• [Assigned task]:
Your task is to restate every entry below word for word and omit the images.

• [Working data]:

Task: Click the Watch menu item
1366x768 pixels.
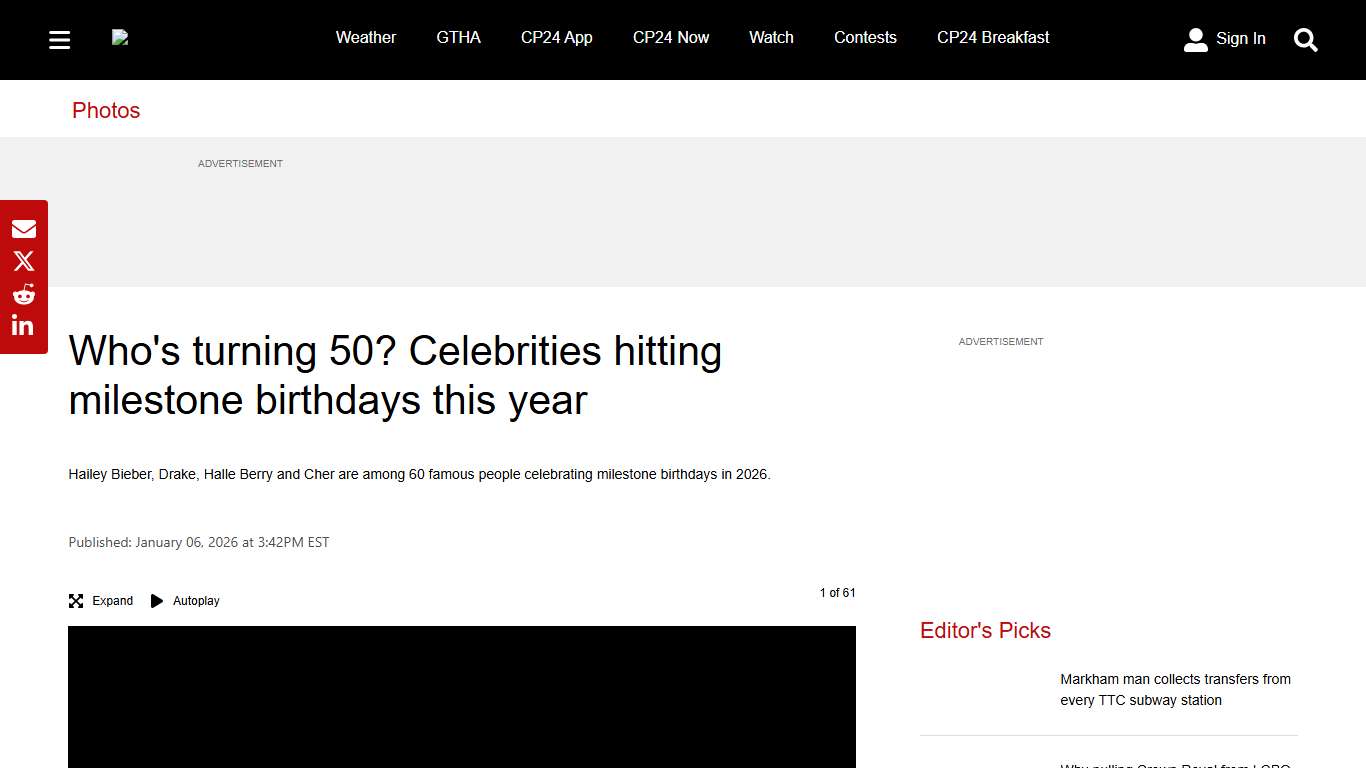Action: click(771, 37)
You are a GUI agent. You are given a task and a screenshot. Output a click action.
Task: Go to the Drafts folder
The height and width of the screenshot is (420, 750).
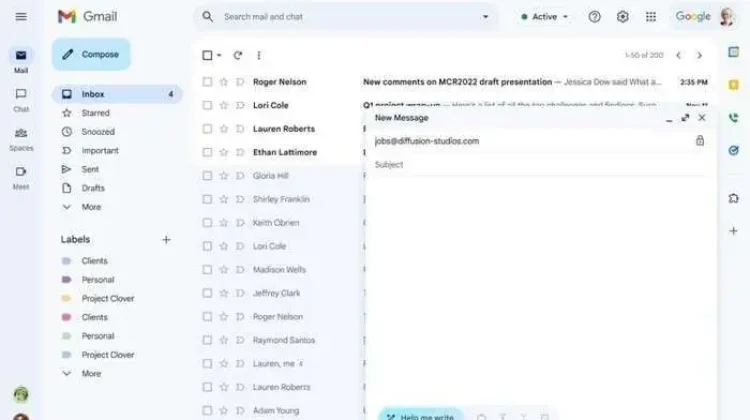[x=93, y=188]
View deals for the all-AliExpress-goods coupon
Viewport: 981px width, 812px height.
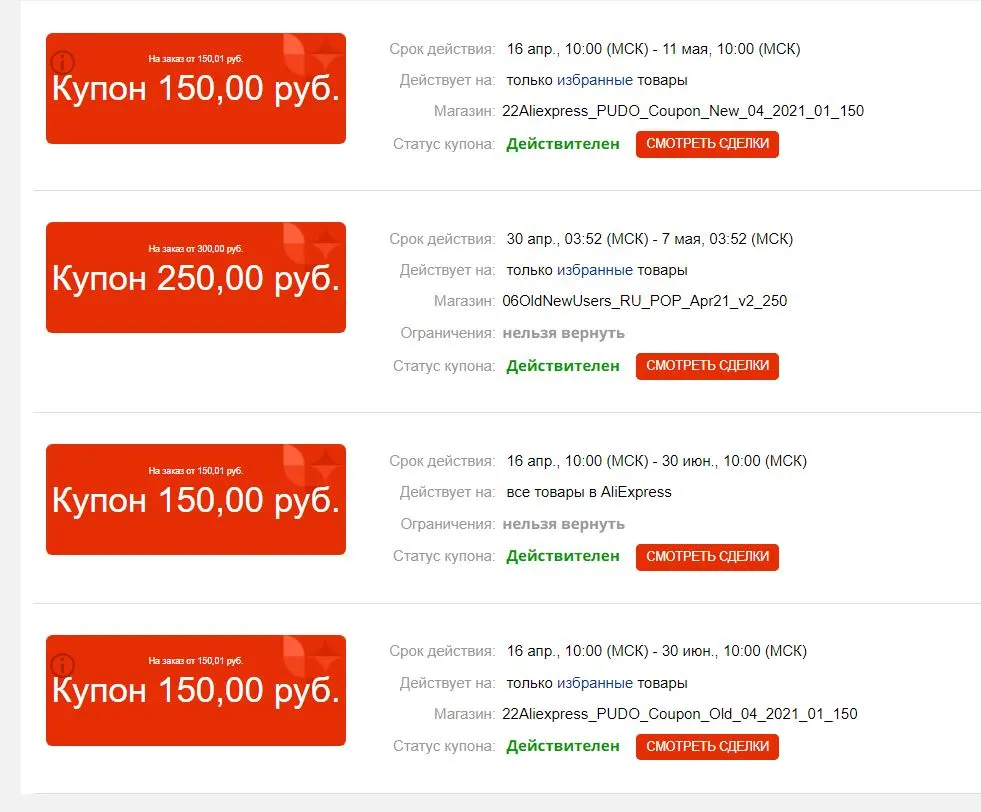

• [Written response]:
Task: Click the Watch menu item
1366x768 pixels.
Action: click(771, 37)
You are a GUI agent. You are given a task and a screenshot. Output a click action.
Task: Go to the Drafts folder
The height and width of the screenshot is (420, 750).
[x=93, y=188]
View deals for the all-AliExpress-goods coupon
Viewport: 981px width, 812px height.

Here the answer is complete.